• Supplied records:
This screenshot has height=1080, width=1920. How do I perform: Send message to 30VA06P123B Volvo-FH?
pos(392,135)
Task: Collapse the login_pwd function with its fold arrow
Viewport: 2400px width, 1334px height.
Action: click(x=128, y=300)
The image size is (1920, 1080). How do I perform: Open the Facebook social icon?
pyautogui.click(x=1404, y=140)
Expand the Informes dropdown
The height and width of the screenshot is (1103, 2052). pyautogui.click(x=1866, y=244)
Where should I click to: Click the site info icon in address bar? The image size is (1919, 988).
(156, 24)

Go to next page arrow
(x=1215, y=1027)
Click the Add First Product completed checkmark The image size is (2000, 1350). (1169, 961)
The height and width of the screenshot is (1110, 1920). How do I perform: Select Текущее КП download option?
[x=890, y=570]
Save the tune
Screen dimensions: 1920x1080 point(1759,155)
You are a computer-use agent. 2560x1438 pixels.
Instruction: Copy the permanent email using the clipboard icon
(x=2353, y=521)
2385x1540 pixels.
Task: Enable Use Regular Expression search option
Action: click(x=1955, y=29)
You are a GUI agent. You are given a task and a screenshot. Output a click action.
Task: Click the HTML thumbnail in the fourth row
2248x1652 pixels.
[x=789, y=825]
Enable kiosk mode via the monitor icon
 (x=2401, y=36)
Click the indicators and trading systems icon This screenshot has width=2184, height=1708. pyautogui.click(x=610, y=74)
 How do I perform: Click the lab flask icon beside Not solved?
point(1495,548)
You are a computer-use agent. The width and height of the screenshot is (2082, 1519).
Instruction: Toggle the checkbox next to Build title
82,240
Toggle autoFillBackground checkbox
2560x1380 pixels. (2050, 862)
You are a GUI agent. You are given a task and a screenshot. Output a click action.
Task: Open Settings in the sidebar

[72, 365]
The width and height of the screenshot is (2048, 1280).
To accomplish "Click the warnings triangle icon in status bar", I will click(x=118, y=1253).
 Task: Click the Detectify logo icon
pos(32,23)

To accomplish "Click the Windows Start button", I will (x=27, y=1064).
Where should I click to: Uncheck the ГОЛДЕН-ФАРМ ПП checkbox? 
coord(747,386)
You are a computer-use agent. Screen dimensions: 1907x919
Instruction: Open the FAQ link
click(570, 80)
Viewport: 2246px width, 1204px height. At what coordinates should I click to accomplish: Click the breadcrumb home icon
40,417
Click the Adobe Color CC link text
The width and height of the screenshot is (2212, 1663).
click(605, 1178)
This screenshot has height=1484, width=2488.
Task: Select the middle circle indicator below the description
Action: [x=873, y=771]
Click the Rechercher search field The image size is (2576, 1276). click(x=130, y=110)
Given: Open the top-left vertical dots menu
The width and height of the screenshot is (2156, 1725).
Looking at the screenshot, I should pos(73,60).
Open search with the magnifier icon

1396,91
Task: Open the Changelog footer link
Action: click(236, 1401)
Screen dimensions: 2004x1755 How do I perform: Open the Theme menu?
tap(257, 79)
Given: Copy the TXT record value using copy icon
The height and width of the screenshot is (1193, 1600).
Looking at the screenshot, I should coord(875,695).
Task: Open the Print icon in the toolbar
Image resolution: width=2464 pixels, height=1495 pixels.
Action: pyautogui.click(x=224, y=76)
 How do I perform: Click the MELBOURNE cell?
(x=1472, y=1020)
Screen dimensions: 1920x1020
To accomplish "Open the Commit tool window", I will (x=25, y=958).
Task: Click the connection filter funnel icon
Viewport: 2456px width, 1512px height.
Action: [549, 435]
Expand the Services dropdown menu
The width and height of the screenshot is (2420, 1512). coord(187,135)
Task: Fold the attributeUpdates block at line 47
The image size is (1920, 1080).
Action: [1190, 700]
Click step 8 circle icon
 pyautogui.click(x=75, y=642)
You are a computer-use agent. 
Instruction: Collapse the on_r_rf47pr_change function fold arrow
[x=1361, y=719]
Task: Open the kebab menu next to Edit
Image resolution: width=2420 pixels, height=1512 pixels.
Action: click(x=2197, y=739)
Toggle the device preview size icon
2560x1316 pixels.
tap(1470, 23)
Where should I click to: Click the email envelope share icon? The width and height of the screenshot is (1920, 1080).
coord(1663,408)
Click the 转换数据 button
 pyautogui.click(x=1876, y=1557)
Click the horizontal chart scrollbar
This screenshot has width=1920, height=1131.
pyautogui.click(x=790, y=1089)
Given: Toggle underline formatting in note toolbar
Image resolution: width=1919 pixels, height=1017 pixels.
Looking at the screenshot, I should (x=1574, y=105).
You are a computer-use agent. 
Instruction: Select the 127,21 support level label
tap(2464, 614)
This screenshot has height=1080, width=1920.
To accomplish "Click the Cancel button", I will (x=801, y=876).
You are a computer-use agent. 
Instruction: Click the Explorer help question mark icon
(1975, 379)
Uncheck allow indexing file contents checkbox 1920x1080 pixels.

• Work order: Restate the material above word for word, leaving nothing out.

• Exercise response:
This screenshot has height=1080, width=1920. How do I perform: Send message to 30VA06P123B Volvo-FH?
pos(392,135)
Task: Collapse the login_pwd function with its fold arrow
Viewport: 2400px width, 1334px height.
Action: click(x=128, y=300)
The image size is (1920, 1080). How do I perform: Open the Facebook social icon?
pyautogui.click(x=1404, y=140)
Expand the Informes dropdown
The height and width of the screenshot is (1103, 2052). pyautogui.click(x=1866, y=244)
Where should I click to: Click the site info icon in address bar? The image size is (1919, 988).
(156, 24)

Go to next page arrow
(x=1215, y=1027)
Click the Add First Product completed checkmark The image size is (2000, 1350). (1169, 961)
The height and width of the screenshot is (1110, 1920). How do I perform: Select Текущее КП download option?
[x=890, y=570]
Save the tune
Screen dimensions: 1920x1080 point(1759,155)
You are a computer-use agent. 2560x1438 pixels.
Instruction: Copy the permanent email using the clipboard icon
(x=2353, y=521)
2385x1540 pixels.
Task: Enable Use Regular Expression search option
Action: click(x=1955, y=29)
You are a GUI agent. You are given a task and a screenshot. Output a click action.
Task: Click the HTML thumbnail in the fourth row
2248x1652 pixels.
[x=789, y=825]
Enable kiosk mode via the monitor icon
 (x=2401, y=36)
Click the indicators and trading systems icon This screenshot has width=2184, height=1708. pyautogui.click(x=610, y=74)
 How do I perform: Click the lab flask icon beside Not solved?
point(1495,548)
You are a computer-use agent. The width and height of the screenshot is (2082, 1519).
Instruction: Toggle the checkbox next to Build title
82,240
Toggle autoFillBackground checkbox
2560x1380 pixels. (2050, 862)
You are a GUI agent. You are given a task and a screenshot. Output a click action.
Task: Open Settings in the sidebar

[72, 365]
The width and height of the screenshot is (2048, 1280).
To accomplish "Click the warnings triangle icon in status bar", I will click(x=118, y=1253).
 Task: Click the Detectify logo icon
pos(32,23)

To accomplish "Click the Windows Start button", I will (x=27, y=1064).
Where should I click to: Uncheck the ГОЛДЕН-ФАРМ ПП checkbox? 
coord(747,386)
You are a computer-use agent. Screen dimensions: 1907x919
Instruction: Open the FAQ link
click(570, 80)
Viewport: 2246px width, 1204px height. At what coordinates should I click to accomplish: Click the breadcrumb home icon
40,417
Click the Adobe Color CC link text
The width and height of the screenshot is (2212, 1663).
click(605, 1178)
This screenshot has height=1484, width=2488.
Task: Select the middle circle indicator below the description
Action: [x=873, y=771]
Click the Rechercher search field The image size is (2576, 1276). click(x=130, y=110)
Given: Open the top-left vertical dots menu
The width and height of the screenshot is (2156, 1725).
Looking at the screenshot, I should pos(73,60).
Open search with the magnifier icon

1396,91
Task: Open the Changelog footer link
Action: click(236, 1401)
Screen dimensions: 2004x1755 How do I perform: Open the Theme menu?
tap(257, 79)
Given: Copy the TXT record value using copy icon
The height and width of the screenshot is (1193, 1600).
Looking at the screenshot, I should coord(875,695).
Task: Open the Print icon in the toolbar
Image resolution: width=2464 pixels, height=1495 pixels.
Action: pyautogui.click(x=224, y=76)
 How do I perform: Click the MELBOURNE cell?
(x=1472, y=1020)
Screen dimensions: 1920x1020
To accomplish "Open the Commit tool window", I will (x=25, y=958).
Task: Click the connection filter funnel icon
Viewport: 2456px width, 1512px height.
Action: [549, 435]
Expand the Services dropdown menu
The width and height of the screenshot is (2420, 1512). coord(187,135)
Task: Fold the attributeUpdates block at line 47
The image size is (1920, 1080).
Action: [1190, 700]
Click step 8 circle icon
 pyautogui.click(x=75, y=642)
You are a computer-use agent. 
Instruction: Collapse the on_r_rf47pr_change function fold arrow
[x=1361, y=719]
Task: Open the kebab menu next to Edit
Image resolution: width=2420 pixels, height=1512 pixels.
Action: click(x=2197, y=739)
Toggle the device preview size icon
2560x1316 pixels.
tap(1470, 23)
Where should I click to: Click the email envelope share icon? The width and height of the screenshot is (1920, 1080).
coord(1663,408)
Click the 转换数据 button
 pyautogui.click(x=1876, y=1557)
Click the horizontal chart scrollbar
This screenshot has width=1920, height=1131.
pyautogui.click(x=790, y=1089)
Given: Toggle underline formatting in note toolbar
Image resolution: width=1919 pixels, height=1017 pixels.
Looking at the screenshot, I should (x=1574, y=105).
You are a computer-use agent. 
Instruction: Select the 127,21 support level label
tap(2464, 614)
This screenshot has height=1080, width=1920.
To accomplish "Click the Cancel button", I will (x=801, y=876).
You are a computer-use agent. 
Instruction: Click the Explorer help question mark icon
(1975, 379)
Uncheck allow indexing file contents checkbox 1920x1080 pixels.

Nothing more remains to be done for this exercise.